15 - again, the capital I is worth two. 
If I had needed it to be 16 I'd have counted the period as two.
I could also have hypehanted sex-y if needed.

Funny, the station is now playing Gnarls Barkley's "Crazy" . . . "Does that make me crazy?  Possibly."  Although I choose to believe it's a way to keep my mind busy while you're boring me.

16 comments:

Cowguy said...

I can count to 21 if I'm naked. That's as far as my math goes... I just now tuned in for Sass and so far just music and commercials.

I want my money back.

The Imaginary Reviewer said...

My Mum does a similar thing. When she reads sentences she counts the letters to see if they add up to 12, and if they don't she'll count a word as 1, rather than the total number of letters in it and try to make 12 that way. To be honest, I don't really understand it.

I have a license plate thing as well. I use the letters to make a word that contains those letters in order. So there's a car down my street with "BCR" on the plate, so I make "Obscure". My Dad's car - "UBG" - is "Rubbing". I try to do this for all parked cars I see when I'm walking.

Unknown said...

um, wow. I count things, but I don't do any math...no.

Like standing at the copier, what better thing is there to do but count the pages as they come out? Nothing, I know.

Anonymous said...

Yes Rainman, you are a little crazy, but very sparkly, definitely very sparkly.

words...words...words... said...

We're even. You just made MY head hurt. ;)

BeckEye said...

You down with OCD?

Gwen said...

Cowguy: Huh. I would've thought you could at least get to 23. If you know what I mean.

IR: Your mum and I need to have tea. I'd teach her how to take her game to the next level of crazy.

Stacie: Do you count steps? I'm not admitting to any more crazy, just wondering. As far as you know.

TRob: I miss you.

Words: I got dizzy driving home last night thinking about how fast I was really going. We'll only be even if you start doing this in your head, too.

BeckEye: Yeah, you know me.

Little Brr said...

ARMAGEDDON! ARMAGEDDON! How many is that?

This explains a lot, Peach... now I know why you sometimes look at me like I'm nuts when we're chatting. At least I know now that I'm not the cah-razy one and it's just you and your OCD. Whew!

I do the license plate thing sometimes when I'm stuck in traffic. I make up sentences or phrases with the letters on the plate. BMN 911 for example..."blow me now and HURRY!"

Jennifer and Sandi said...

Hahahhaha Cowguy 23. I GET IT!

Shit, I can't even count to 8 without my adding machine!!

That's heavy math!

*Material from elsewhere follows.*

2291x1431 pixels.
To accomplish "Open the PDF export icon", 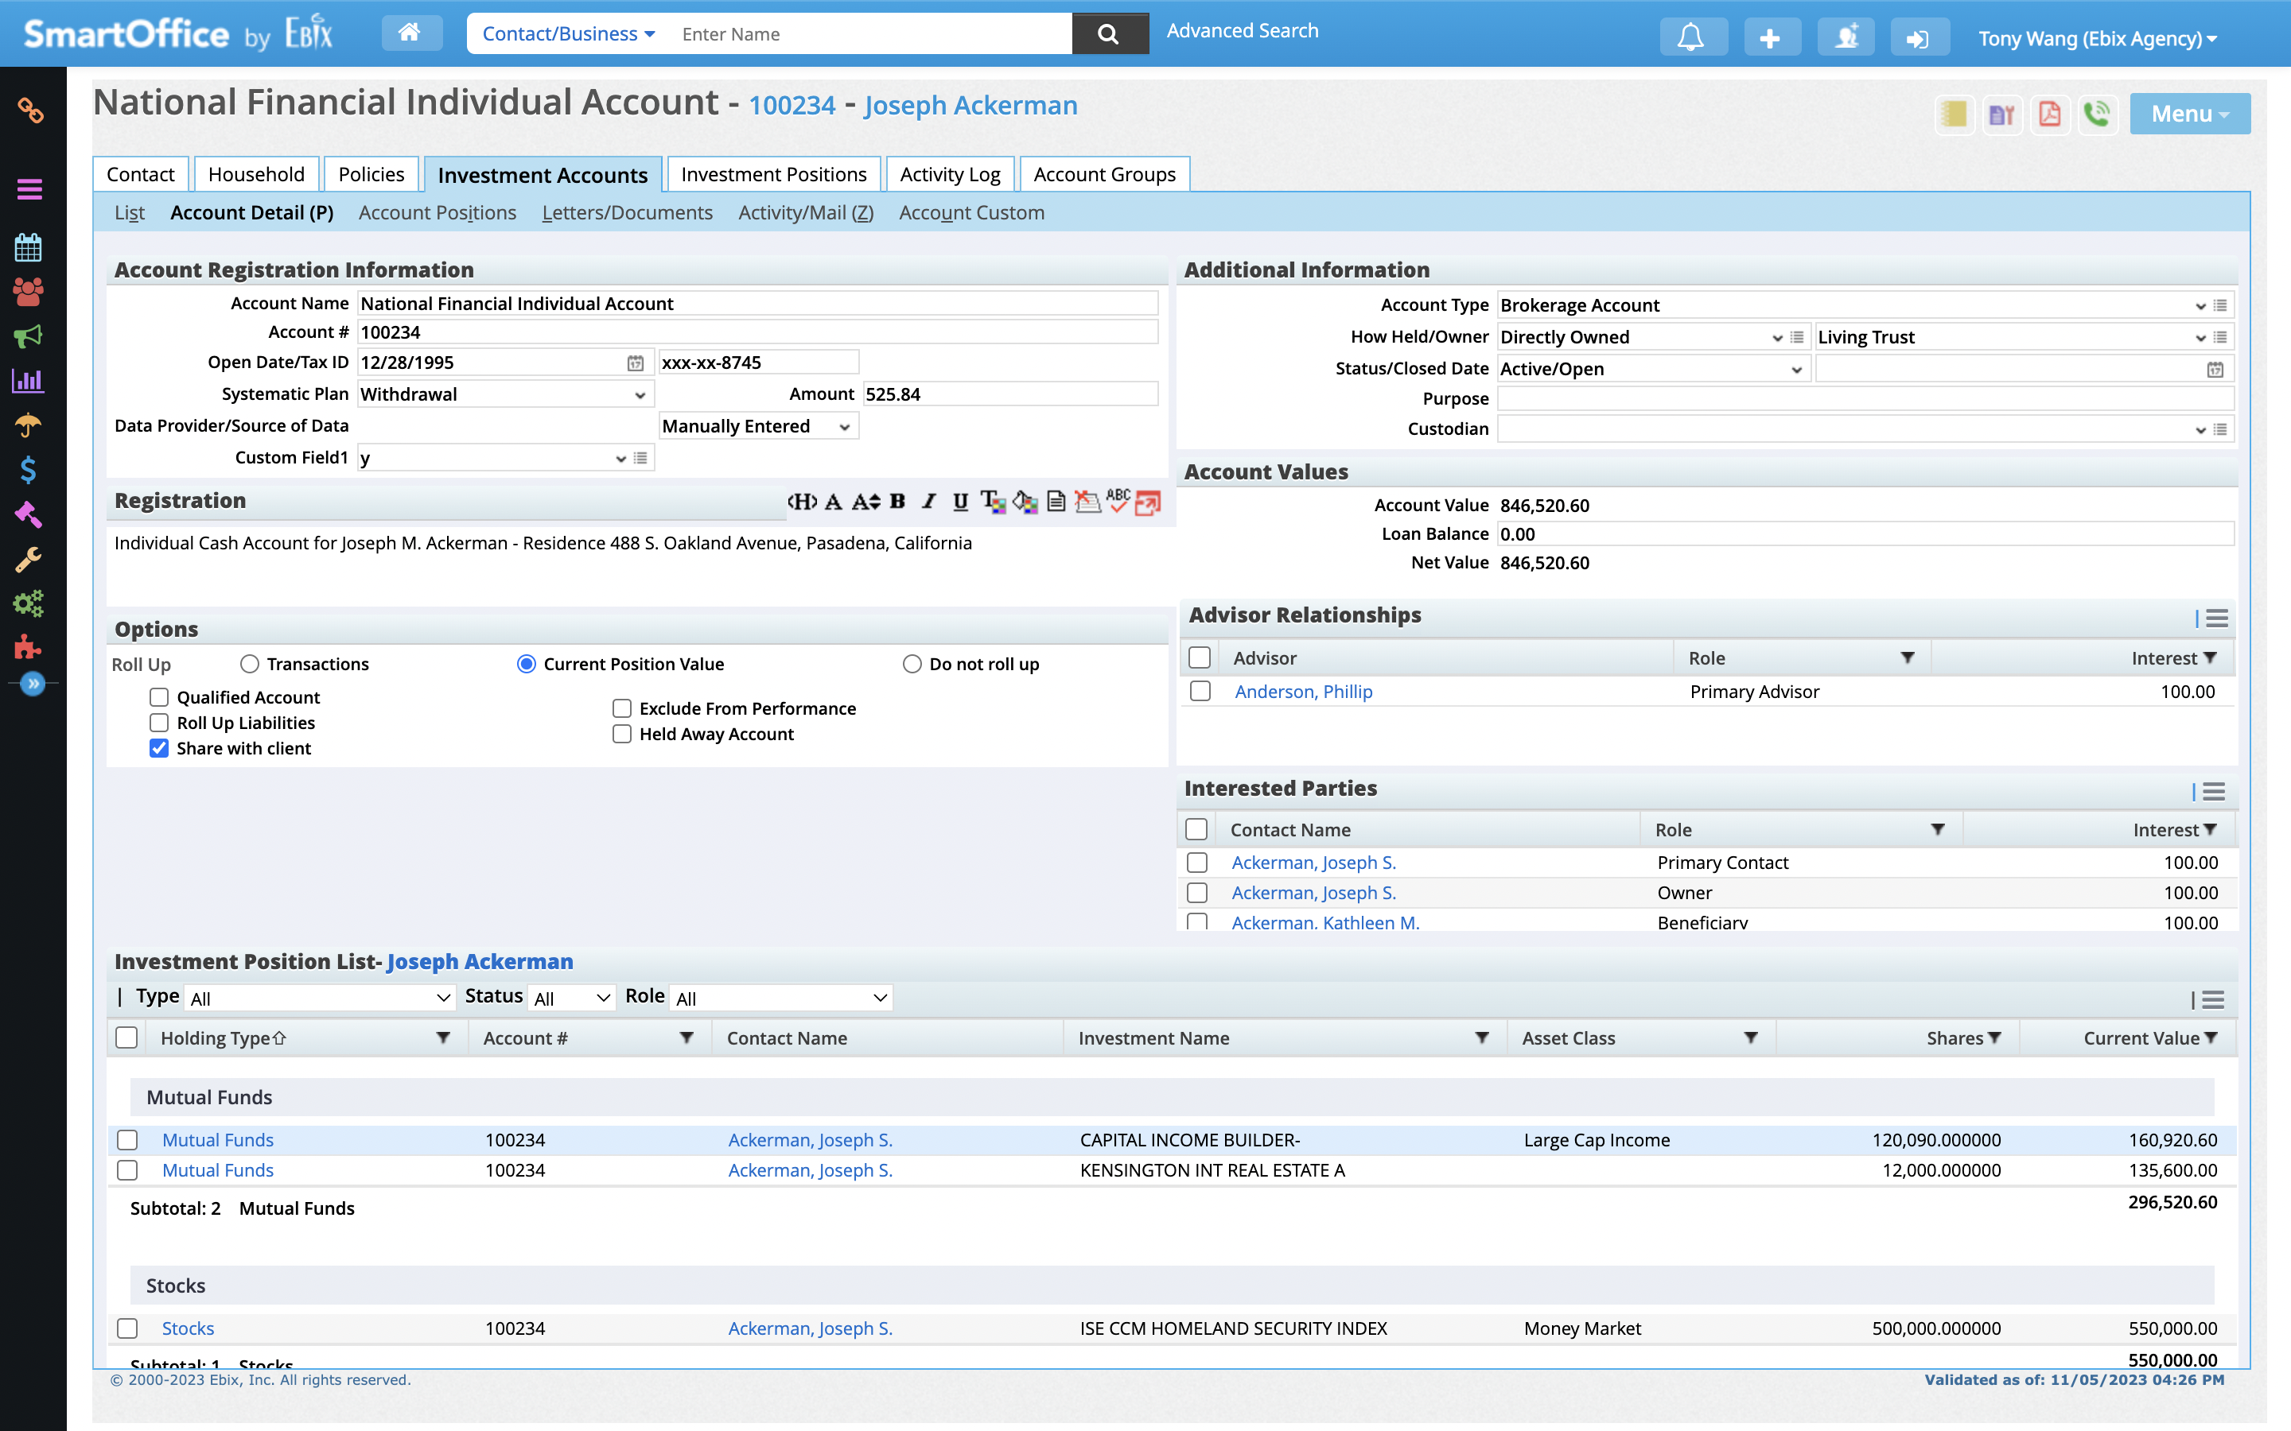I will 2050,115.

Maybe we'll try that license plate thingy on the way up to Duluth tomorrow. I wonder if Larry will mind if I bring my adding machine! (It's an accountant thing)

Happy Friday!!

- Jennifer

mo.stoneskin said...

If I did the maths while driving I would end up dividing by zero and then crash.

MJenks said...

I do a similar thing with license plate numbers. I add them up in various ways to see how often I can come up with the same sum.

Also, when I drive through Ohio, I usually pick a letter of the alphabet and then start looking for that letter on the license plates, and then I start going through the alphabet sequentially from there.

Whiskeymarie said...

All I do when I look at license plates is try and figure out if they sound like words like "boobies" or "fart".

I was told there wouldn't be any math.

Boobies!

Son of a Thomas said...

When I count on my fingers I use my thumb as one not the index finger.

Does that have anything to do with anything?

Soda and Candy said...

Hahhaha, BeckEye already made the best possible comment re OCD.

I'm crap at maths, so I prefer word-based games.

We used to play a license plate game on long drives, you have to come up with a sentence based on the letters of the license plate. For example, MFF = Many Flamingoes Flailing.

Also: This isn't a driving one, but a friend of mine told me he & his friends had a game where you replace words in movie titles with "vagina". Freaking hilarious, especially with longer movie titles - for example "Lord of the Vaginas: The Two Vaginas" or "Vagina Wars: The Vagina Strikes Back".

Anonymous said...

No. Math. In. Head.

Makes. Me. Batshit.

Fancy Schmancy said...

No one warned me there was going to be math. What does that equal?